La table était longue. Plus longue qu'il ne l'avait imaginé.


Huit personnes ce soir-là — deux couples, une famille avec une adolescente qui regardait son téléphone avec la conviction de quelqu'un qui s'ennuie, et un homme seul dans la soixantaine, barbe grise, qui lisait un livre de poche posé contre son verre de vin.


Théo s'était glissé dans le seul siège libre, entre le lecteur solitaire et l'une des femmes du premier couple. Elle s'appelait Nathalie. Elle venait de Lyon. Son mari s'appelait Patrick. Ils fêtaient leurs vingt ans de mariage.


*"Et vous ?"* avait-elle demandé avec ce sourire direct que les gens ont quand ils sont en vacances et qu'ils ont décidé de parler aux inconnus.


*"Théo. Je suis… de passage."*


Il n'avait rien trouvé d'autre à dire. De passage. Comme si sa vie entière tenait dans ces deux mots.


Thierry était arrivé avec une grande terrine fumante — canard confit, pommes de terre sarladaises, quelque chose qui sentait le thym et la forêt après la pluie. Il avait posé le plat au centre de la table avec le naturel de quelqu'un qui fait ça depuis toujours.

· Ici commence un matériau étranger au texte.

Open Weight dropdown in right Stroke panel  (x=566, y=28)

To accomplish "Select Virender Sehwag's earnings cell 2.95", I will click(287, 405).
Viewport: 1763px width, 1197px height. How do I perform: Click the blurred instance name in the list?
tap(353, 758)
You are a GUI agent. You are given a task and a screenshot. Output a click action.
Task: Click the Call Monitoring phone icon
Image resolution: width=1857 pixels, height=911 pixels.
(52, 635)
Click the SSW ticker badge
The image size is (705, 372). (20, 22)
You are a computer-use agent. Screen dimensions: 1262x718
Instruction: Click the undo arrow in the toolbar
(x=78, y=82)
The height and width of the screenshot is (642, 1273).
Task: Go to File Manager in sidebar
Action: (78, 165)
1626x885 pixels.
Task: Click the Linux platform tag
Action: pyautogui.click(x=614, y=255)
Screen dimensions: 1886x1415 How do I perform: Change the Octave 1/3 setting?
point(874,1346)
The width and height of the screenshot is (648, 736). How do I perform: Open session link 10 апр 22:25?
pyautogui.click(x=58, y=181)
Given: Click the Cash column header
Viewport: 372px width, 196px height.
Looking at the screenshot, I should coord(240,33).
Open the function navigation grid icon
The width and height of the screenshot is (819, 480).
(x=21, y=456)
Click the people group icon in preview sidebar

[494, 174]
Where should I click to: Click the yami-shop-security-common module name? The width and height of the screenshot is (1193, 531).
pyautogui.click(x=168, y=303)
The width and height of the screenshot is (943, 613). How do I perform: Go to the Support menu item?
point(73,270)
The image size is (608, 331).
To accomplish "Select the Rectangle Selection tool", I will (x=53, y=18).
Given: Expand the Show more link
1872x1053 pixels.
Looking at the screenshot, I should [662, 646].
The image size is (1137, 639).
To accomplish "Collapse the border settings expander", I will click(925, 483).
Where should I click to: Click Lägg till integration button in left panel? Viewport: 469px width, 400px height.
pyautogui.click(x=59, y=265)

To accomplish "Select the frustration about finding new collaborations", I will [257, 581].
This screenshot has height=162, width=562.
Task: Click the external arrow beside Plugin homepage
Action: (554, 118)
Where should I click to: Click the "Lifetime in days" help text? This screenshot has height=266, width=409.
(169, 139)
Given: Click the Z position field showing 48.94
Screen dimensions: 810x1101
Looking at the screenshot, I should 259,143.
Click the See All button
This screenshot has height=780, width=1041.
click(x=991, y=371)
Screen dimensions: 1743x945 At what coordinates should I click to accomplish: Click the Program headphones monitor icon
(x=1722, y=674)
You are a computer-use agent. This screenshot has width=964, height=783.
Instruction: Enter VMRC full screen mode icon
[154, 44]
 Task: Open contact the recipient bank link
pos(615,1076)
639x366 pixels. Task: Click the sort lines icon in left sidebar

*"Servez-vous — ici on partage."*


Et quelque chose d'étrange s'était produit. L'adolescente avait posé son téléphone. L'homme au livre de poche avait fermé son roman. Patrick avait rempli le verre de Théo sans même lui demander.


La conversation avait commencé. Doucement. Comme les meilleures conversations — sans qu'on sache vraiment comment.


Théo avait mangé. Vraiment mangé. Sans regarder l'heure.


Dehors, quelque part dans la nuit périgourdine, un hibou avait lancé son cri. Et de la pièce voisine était venue, très douce, la musique d'un bandonéon.